Entonces me levanté y me volví para dirigirme a ella:
—¿Quién eres? ¿Qué injusticia se ha hecho contigo que pueda deshacerse para que tu espíritu descanse al fin, o al menos logre que te largues de una vez?, pesada, que eres una pesada a pesar de lo etéreo de tus miembros.
—La injusticia acaba de deshacerse —respondió el espíritu—. Al fin.
—¿Quién eres?
—¿Que quién soy? ¿Que quién soy? Tu respuesta está en un golpe, buen Bolsillo. Golpéate con los nudillos el gorro de juglar y pregunta a esa perezosa máquina de pensar de dónde le viene el arte. Golpéate con los nudillos el braguero y pregúntale a su pequeño ocupante quién lo despierta por las noches. Golpéate con los nudillos el corazón y pregúntale al espíritu que habita en él quién aviva el fuego de su hogar, pregúntale a ese tierno fantasma quién es este fantasma que tienes delante.
—Talía —dije yo, pues al fin logré verla. Y me arrodillé ante ella.
—Así es, muchacho, así es. —Me puso una mano en la cabeza—. Levántate, señor Bolsillo de Lametón de Perro.
—Pero ¿por qué? ¿Por qué no me dijisteis nunca que erais reina? ¿Por qué?
—Él tenía a mi hija, a mi dulce Cordelia.
—¿Y siempre supisteis lo de mi madre?
—Había oído rumores, pero no supe quién era tu padre hasta después de mi muerte.

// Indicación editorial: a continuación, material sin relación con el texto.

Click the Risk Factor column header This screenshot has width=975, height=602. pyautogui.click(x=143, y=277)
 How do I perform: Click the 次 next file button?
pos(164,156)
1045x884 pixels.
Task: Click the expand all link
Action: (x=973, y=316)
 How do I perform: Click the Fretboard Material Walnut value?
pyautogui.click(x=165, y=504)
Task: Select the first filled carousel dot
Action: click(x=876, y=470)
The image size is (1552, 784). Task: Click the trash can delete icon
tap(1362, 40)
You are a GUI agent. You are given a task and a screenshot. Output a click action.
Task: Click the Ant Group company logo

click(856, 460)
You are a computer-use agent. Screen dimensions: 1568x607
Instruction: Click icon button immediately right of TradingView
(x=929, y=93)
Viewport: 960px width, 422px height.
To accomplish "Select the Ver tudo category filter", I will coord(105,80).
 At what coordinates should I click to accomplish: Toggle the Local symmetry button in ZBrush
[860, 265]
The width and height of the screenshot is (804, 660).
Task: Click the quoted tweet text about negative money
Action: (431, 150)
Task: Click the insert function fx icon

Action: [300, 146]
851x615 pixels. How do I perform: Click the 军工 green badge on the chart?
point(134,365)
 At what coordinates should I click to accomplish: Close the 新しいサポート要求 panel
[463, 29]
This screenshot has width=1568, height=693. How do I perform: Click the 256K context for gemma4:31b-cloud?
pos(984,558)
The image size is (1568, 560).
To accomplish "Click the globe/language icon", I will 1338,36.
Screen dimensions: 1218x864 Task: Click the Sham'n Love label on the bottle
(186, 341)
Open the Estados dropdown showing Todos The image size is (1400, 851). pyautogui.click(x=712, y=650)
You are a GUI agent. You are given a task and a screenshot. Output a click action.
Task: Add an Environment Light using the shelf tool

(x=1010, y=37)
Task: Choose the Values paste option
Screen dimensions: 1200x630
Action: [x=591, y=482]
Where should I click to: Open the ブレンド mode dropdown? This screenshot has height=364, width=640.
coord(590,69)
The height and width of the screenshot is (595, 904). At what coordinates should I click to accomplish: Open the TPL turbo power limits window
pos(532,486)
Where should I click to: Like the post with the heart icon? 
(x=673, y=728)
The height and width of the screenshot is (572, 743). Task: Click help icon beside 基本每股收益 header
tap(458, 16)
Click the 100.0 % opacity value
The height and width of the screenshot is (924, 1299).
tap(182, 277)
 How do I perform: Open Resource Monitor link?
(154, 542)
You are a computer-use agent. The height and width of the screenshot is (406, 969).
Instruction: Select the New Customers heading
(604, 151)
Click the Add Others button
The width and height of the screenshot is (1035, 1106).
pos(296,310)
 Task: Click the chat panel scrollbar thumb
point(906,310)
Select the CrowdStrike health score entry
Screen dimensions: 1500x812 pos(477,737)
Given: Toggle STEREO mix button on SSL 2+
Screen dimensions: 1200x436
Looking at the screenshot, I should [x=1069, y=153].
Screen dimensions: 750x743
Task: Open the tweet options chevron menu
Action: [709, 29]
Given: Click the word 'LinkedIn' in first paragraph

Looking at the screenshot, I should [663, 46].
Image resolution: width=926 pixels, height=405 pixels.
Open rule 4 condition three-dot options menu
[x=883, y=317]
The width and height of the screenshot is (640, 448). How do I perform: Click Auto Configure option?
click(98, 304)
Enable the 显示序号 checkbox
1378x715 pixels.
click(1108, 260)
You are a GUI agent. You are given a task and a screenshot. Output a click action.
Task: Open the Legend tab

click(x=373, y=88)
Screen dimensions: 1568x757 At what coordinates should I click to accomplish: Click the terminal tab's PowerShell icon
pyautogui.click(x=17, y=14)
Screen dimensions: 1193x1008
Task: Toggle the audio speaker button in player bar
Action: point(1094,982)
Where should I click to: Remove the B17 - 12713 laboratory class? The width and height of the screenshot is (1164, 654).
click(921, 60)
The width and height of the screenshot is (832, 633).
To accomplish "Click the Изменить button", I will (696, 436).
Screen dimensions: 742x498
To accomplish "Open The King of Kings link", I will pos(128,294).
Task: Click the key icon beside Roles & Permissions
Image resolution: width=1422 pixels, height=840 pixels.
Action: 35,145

—¿Y por qué no me hablasteis de mi madre?
—Eras un niño. No era una historia muy propia para ti.
—No era tan niño. De hecho, me hacías tuyo a través de la aspillera.
—Eso fue después. Pensaba decírtelo, pero me emparedaron.
—¿Y fue porque nos pillaron?
La fantasma asintió.
—Él siempre tuvo problemas para aceptar la impureza de los demás. La suya propia no se los creó nunca.
—¿Y fue horrible?
Yo siempre había tratado de apartar de mi mente aquel pensamiento, de no imaginarla sola, a oscuras, muriendo de hambre y de sed.
—Fue solitario. Siempre estaba sola, Bolsillo. Menos cuando venías tú.
—Lo siento.
—Eres un amor, Bolsillo. Adiós.
Se acercó a los barrotes de la celda y me rozó la mejilla. Aquella caricia fue como el tacto ligerísimo de la seda.
—Cuida de ella.
—¿Qué?
Talía se acercó flotando al muro del fondo, junto al que yacía Edmundo, y al llegar a él dijo:
Tras gravísimas ofensas
a las tres hijas causar
pronto el rey bufón será.
—¡No! —gimoteó Babas—. Mi papa está muerto.
—No lo está —corrigió Talía—. Lear no era tu padre. Era broma.
Y, dicho esto, se esfumó.
Cuando estuve seguro de que ya no se encontraba entre nosotros, me eché a reír.
—No te rías, Bolsillo —dijo Babas—. Soy huérfano.
—Y ni siquiera nos ha entregado las malditas llaves —dije yo.
Oímos pasos decididos en la escalera, y el capitán Curan apareció en el pasadizo, flanqueado por dos caballeros.
—¡Bolsillo! Te estábamos buscando. Hemos obtenido la victoria, y Cordelia se aproxima desde el sur. ¿Qué ha sido del rey?
—Muerto —respondí yo—. El rey ha muerto.